Notes, Oddities, and Bloopers

Any episode that starts with a close-up of Paul Busch can't be all bad.

Tom Lowell as Billy NelsonBilly's father apparently has recovered from his unfortunate death in "The Celebrity", since Billy talks about a recent letter from his father.

Editing boo-boo: we see a scene of Doc bandaging a wounded Kirby BEFORE Kirby gets wounded.

It's nice to hear Hanley talk about the other squads' activities in this episode; I was beginning to think that this was the most seriously understaffed platoon in the US army.

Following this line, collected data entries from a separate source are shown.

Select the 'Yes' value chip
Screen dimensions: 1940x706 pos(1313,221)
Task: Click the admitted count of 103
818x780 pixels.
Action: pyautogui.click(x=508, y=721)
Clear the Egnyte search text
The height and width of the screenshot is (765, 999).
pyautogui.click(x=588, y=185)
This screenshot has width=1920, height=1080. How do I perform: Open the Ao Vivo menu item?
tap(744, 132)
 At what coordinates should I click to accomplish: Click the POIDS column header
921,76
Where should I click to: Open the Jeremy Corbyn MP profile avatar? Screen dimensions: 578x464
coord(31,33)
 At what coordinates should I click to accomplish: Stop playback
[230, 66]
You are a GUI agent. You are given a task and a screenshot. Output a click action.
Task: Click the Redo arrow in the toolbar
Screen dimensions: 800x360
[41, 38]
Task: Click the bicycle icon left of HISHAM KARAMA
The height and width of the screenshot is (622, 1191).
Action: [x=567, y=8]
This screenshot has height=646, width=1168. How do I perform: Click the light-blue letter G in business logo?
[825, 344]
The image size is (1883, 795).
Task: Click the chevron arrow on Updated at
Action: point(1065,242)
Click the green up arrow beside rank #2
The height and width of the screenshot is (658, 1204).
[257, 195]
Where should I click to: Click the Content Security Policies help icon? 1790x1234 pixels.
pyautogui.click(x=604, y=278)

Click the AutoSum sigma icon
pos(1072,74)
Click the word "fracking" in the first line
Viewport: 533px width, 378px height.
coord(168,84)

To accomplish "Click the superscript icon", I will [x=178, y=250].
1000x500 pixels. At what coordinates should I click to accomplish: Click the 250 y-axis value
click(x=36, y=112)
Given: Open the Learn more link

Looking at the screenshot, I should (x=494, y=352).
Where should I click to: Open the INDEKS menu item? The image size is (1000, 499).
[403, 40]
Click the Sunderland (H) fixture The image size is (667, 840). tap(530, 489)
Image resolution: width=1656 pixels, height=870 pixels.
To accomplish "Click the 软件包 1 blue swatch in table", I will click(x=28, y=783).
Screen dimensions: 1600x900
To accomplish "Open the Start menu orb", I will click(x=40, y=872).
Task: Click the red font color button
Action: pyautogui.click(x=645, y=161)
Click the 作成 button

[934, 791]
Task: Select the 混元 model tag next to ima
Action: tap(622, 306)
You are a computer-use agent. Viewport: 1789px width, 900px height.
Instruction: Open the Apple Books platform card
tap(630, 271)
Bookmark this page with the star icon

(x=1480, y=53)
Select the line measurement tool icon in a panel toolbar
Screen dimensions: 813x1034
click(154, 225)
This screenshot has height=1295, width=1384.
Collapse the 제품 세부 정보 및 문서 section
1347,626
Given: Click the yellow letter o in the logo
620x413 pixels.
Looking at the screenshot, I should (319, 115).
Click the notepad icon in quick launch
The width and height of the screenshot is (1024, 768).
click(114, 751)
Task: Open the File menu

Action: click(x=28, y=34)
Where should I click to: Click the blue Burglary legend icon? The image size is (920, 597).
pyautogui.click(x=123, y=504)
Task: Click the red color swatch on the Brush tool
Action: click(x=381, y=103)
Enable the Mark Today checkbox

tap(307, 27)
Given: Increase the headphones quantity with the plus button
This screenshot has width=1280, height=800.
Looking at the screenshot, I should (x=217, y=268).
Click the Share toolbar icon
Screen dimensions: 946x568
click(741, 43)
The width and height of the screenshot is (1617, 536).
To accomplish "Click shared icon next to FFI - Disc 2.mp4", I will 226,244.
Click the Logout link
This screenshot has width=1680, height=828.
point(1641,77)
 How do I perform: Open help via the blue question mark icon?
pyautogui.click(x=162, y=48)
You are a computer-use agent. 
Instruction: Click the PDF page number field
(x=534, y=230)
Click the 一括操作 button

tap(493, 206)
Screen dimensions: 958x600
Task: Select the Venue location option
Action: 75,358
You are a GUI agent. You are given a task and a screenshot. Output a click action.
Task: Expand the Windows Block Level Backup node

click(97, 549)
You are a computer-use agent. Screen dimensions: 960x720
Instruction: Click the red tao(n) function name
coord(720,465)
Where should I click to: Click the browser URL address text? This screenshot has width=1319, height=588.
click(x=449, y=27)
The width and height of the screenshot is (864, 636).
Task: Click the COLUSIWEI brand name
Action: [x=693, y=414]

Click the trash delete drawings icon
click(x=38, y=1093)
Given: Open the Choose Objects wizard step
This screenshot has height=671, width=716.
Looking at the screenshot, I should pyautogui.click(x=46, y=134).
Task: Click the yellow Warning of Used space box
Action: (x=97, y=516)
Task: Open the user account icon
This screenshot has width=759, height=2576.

Would someone please get Saunders a knife! In five years of "Combat!", he never carried a knife or a bayonet, so he's always mooching blades from the guys. In this episode he even mooches a bayonet from the Lieutenant. What's his aversion to carrying edged weapons? Morrow certainly carries them enough in other roles he's tackled.

We see Joey Walsh (Pvt. Jack Johnson in "Bridgehead") again in fourth season's "Hills Are For Heroes". We also see Noam Pitlick (the ill-fated Pvt. Scott) in third season's "Beneath the Ashes."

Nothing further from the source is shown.